Her 25-member complement includes a medical, dental, and laboratory officer. When on healthcare missions, the ship may have an additional three medical and two dental officers, two pilots with four to five helicopter squadron personnel, and a small Mosquito helicopter.
On-board spaces include a procedure room, laboratory, pharmacy, two dental procedure rooms, an office with exam table, and unused surgical and radiography spaces. Three Brazilian Navy medics and one Marine medic were on board. The riverine vessels are O-4 commands with two small boats similar to Boston whalers.
The Carlos Chagas departed Manaus just inland of the Meeting of the Waters, where the Rios Negro and Solimões merge in swirling pockets of brown and black. The ship traveled nearly 600 nautical miles to the head of the Rio Madeira near the Bolivian border, a challenging route due to rocks and shifting sands.
Wealth varied in the communities. Brazilian medical officers noted that some of these villages were poorer than any others they had previously encountered. And yet there was significant commercial-shipping traffic and dredging for gold, from Manaus to Porto Velho.
Our Hosts
The Brazilian medical officers were bright, recent medical-school graduates. All had volunteered for one or more years of service and were temporarily commissioned in the Brazilian Navy. Those assigned to ambulatory-care centers were supervised by permanent-grade Navy medical officers. They augmented hospital ships for healthcare missions and served as general medical officers on board patrol boats.
Volunteers receive no formal training during their indoctrination to prepare for tours in the practice of operational medicine, or caring for people in a far-forward setting. Posting in Manaus is considered arduous duty, and many sailors looked forward to returning to Rio de Janeiro.
English is a common second language in the wardroom. The aviators had particularly strong English skills and soon told us about their experiences with U.S. and British counterparts on exchange programs.
The line officers on board the Carlos Chagas, most of whom were serving two-year orders, as well as those in the 9th District leadership, were visibly invested in and moved by the humanitarian aspect of their river duties. They carried out security exercises during other tours, but clearly they universally preferred and praised medical and dental outreach to the small villages.
Collaborative Efforts Welcomed
We were not credentialed in Brazil, so we began the engagement as observers, quietly watching the young Brazilian physicians’ efforts. While they were very well educated, there was a noticeable gap in professional experience. This did not hinder our relations. In fact, the host medical officers actively sought our consultation and greatly encouraged our participation.
By day two, they were involving us in nearly every case. Equally important, we regularly consulted each other, which helped to sustain the collegial atmosphere. It was a rewarding teaching experience, a collaboration that afforded the recent Brazilian medical-school graduates a more sophisticated delivery of care.

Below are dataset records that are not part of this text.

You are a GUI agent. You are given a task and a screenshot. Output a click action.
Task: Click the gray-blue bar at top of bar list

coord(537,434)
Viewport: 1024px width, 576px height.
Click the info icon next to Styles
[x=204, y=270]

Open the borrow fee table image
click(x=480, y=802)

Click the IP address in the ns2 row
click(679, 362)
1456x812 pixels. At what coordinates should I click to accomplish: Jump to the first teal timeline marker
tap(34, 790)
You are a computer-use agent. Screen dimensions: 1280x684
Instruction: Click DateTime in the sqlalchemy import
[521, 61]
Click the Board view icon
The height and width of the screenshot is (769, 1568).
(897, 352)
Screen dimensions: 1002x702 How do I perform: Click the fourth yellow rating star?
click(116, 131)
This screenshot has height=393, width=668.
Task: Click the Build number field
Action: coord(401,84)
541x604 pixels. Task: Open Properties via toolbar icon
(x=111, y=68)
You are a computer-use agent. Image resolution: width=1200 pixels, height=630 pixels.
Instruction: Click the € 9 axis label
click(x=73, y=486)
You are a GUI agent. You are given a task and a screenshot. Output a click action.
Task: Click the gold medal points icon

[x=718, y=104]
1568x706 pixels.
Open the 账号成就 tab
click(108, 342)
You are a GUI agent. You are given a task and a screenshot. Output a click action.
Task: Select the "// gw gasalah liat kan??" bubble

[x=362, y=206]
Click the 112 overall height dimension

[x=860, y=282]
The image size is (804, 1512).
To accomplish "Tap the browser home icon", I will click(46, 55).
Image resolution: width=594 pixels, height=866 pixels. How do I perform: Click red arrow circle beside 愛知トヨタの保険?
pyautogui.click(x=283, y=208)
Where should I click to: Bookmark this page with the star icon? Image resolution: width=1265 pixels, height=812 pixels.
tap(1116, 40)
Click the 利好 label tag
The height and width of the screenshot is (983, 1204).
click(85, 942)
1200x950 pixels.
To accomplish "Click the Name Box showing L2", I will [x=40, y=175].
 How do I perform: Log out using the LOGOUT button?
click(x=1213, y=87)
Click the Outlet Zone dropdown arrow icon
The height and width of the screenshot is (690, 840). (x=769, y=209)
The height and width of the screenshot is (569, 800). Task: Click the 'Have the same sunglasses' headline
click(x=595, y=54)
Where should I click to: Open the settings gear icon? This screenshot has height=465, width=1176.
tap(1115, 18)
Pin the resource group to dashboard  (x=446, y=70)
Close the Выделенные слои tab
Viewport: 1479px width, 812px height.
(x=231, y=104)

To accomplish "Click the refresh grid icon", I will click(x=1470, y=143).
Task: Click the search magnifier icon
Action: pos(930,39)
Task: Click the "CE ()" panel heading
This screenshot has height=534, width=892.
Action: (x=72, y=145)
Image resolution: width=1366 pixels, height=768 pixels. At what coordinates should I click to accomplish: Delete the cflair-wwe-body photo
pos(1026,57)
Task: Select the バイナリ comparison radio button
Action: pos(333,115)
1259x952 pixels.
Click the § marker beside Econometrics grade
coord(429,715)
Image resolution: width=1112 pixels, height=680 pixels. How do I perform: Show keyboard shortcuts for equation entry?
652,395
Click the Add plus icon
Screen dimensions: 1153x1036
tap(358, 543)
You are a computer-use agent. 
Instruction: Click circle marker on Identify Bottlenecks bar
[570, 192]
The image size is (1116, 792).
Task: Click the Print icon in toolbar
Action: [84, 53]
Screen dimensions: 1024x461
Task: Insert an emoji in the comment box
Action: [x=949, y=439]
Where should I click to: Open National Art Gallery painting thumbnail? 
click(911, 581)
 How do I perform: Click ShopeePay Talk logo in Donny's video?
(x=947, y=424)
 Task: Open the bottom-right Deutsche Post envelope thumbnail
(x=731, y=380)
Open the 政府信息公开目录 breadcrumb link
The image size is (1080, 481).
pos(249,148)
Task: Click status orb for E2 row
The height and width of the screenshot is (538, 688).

Most diagnoses were of diseases that are common worldwide or rooted in poverty. People came for wellness visits, pregnancy, hypertension, diabetes, osteoarthritis, low back pain and overuse injuries, headache, upper respiratory infections, diarrhea, dermatologic conditions, and coronary artery and peripheral vascular diseases.
The mission took place at the beginning of the wet season, with low rates of malaria. We saw Leishmaniasis, Hansen’s Disease, Cushing’s Syndrome, Sheehan’s Syndrome, Acute Coronary Syndrome, Muscular Dystrophy, and Osteomyelitis with Dry Gangrene. There were opportunities for public-health surveillance and intervention, such as village-wide outbreaks of scabies, VZV (chickenpox), and blister-beetle burns.
We observed clusters of unidentified fever, and wells and latrines that had been placed improperly. The 9th District command was aware of the potential for more robust public-health efforts and military-civilian partnerships during missions such as this one. It is a potential area for growth.
Mutual Understanding through Healthcare Delivery
The Brazilian medical officers often saw patients in village schools, in open air, or under ceremonial huts. They provided group education and child de-worming, among many other services. Small boats or aircraft delivered them ashore. Sometimes these insertions took place hours ahead of the ship’s planned movement and where radio contact was lost.
Care also was provided when the ship was at anchor, and dental care often had to move aboard after initially educating villagers in dental hygiene and screening them for operative needs.
Brazilian Navy physicians led the encounters, while we provided advice and consultation. This model was the most useful, given that the Brazilians were the credentialed physicians, it was a Brazilian mission, and we had limited ability in Portuguese or familiarity with the indigenous people. Even the Brazilian medical officers found communication with the patients and interpretation of responses challenging at times. In some Amerindian villages little Portuguese was spoken, and even when it was, dialects often varied.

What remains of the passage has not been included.